El Colegio de Puebla, A.C. ha sido encabezado por ocho rectorías y el actual Presidente, C.P. Omar Álvarez Arronte, mandata el noveno periodo vigente. Los nombres y los lapsos de gestión fueron:

  1. Dr. Mario Miguel Carrillo Huerta (1985-1987)
  2. Lic. Rodolfo Hidalgo Rojas † (1987-1989)
  3. Dr. Mariano Enrique Bautista (1991-1996)
  4. Dr. Luis Fuentes Aguilar † (1996-1998)
  5. Dr. Jorge Efrén Domínguez y Ramírez (1998-2005)
  6. Dr. Manuel R. Villa Issa (2005-2011)
  7. Dr. Miguel Ángel Pérez Maldonado (2011-2015)
  8. Lic. José Alarcón Hernández (2016-2018)

Instalaciones que ha ocupado el COLPUE

El Colegio durante estas más de tres décadas ha tenido asiento en cinco edificios en la ciudad de Puebla. La primera sede estuvo ubicada en el segundo, tercer y cuarto pisos del edificio con el número 1708 de la 11 sur, desde su nacimiento y por un lapso de cinco años (1984-1989). Su relevancia radica en dar hospedaje a un gran proyecto en el momento crítico del inicio.

La segunda residencia de El Colegio fue el edificio en la 4 poniente 719 en el primer cuadro de la ciudad (1991-1999). Esta casa dejó honda huella en las personas que alimentaron la vida colegiada en esos años. Ocupar una casona del centro histórico implica envolverse de un aire de responsabilidad con el patrimonio y con la historia edificada, por su valor arquitectónico y la impresión que deja pisar un presente labrado por generaciones; patios, portones, pasillos, dinteles y columnas. Lamentablemente, a causa del terremoto del 19 de junio de 1999, los daños al edificio obligaron a El Colegio a mudarse.

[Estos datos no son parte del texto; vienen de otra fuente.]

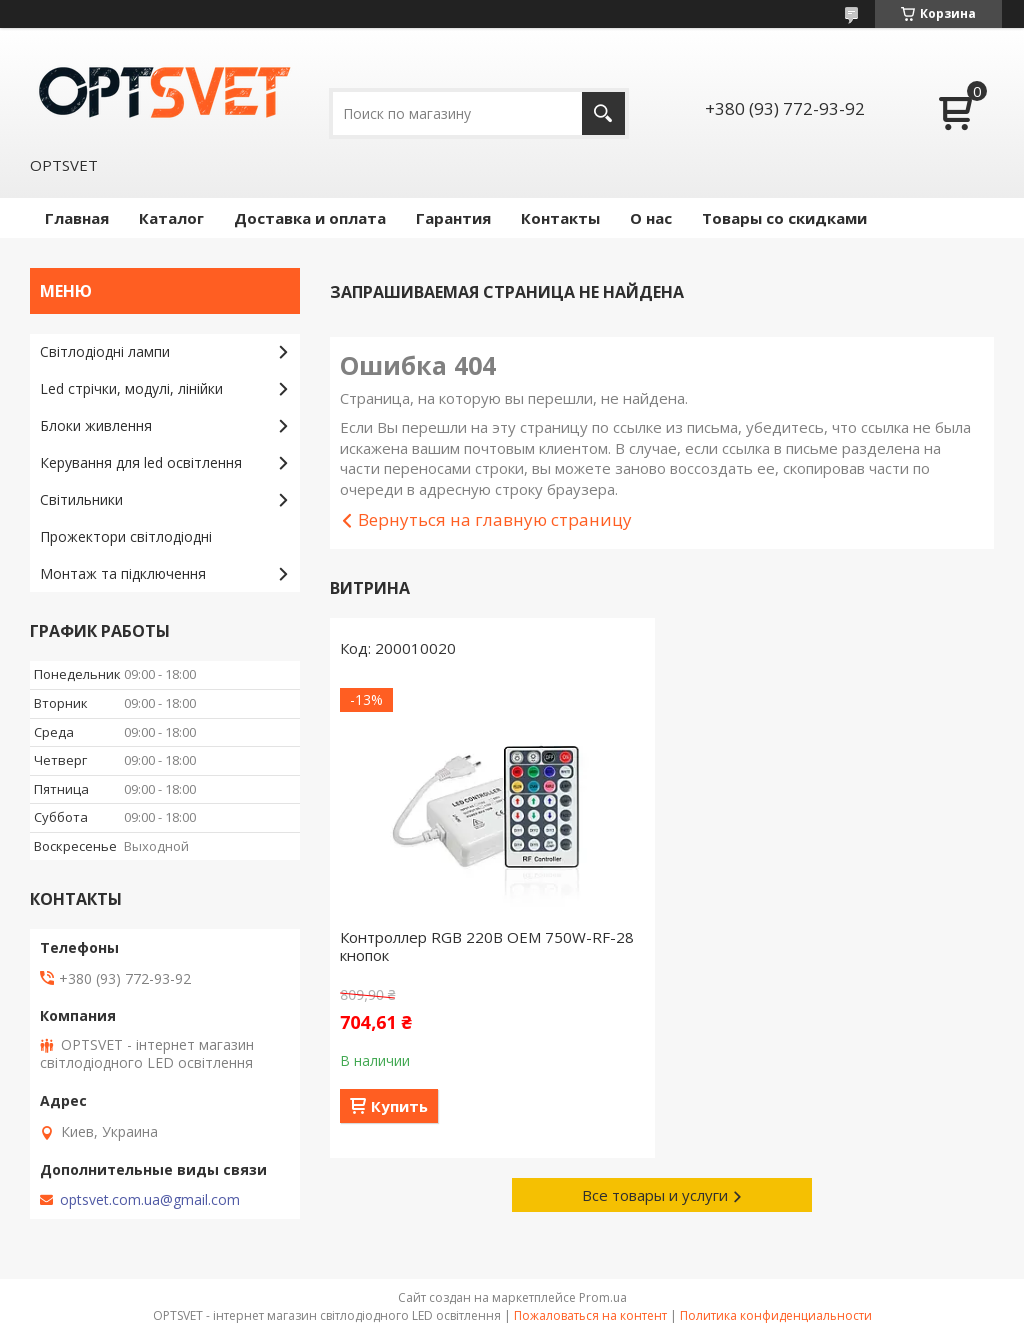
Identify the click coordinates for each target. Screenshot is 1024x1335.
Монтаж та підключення (123, 573)
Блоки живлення (96, 425)
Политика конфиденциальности (776, 1315)
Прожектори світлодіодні (126, 536)
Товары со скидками (784, 218)
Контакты (560, 218)
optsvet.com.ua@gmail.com (150, 1200)
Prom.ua (603, 1297)
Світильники (81, 499)
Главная (77, 218)
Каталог (171, 218)
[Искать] (603, 113)
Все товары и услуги (655, 1195)
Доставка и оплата (310, 218)
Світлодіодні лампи (105, 351)
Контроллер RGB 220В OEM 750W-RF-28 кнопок (487, 946)
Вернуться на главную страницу (495, 519)
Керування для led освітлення (141, 462)
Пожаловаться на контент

Por el tamaño que en ese momento había alcanzado nuestra institución tuvo que asentarse durante algunos años en direcciones simultáneas en la colonia La Paz: Calle Tepeyahualco, Calle San Martín Texmelucan 82 y Calle Tehuacán Sur 91, incluso una parte de la Casona de la 4 poniente fue imposible reubicarla y permaneció ahí.

Desde hace casi 16 años nuestra sede es Tehuacán Sur 91. Poco a poco fuimos asentándonos en estas paredes, durante ya casi la mitad de la edad de El Colegio. Aunque los lugares (casas y edificios) son importantes no dejan de ser sólo un escenario, más o menos suficiente; lo más relevante creemos, sin embargo, es la vida que le dan los estudiantes y docentes: lo indispensable al final para que se dé el proceso educativo y formativo es un estudiante que quiere especializarse y desarrollarse y un maestro dispuesto construir un conocimiento trascendente y colegiado.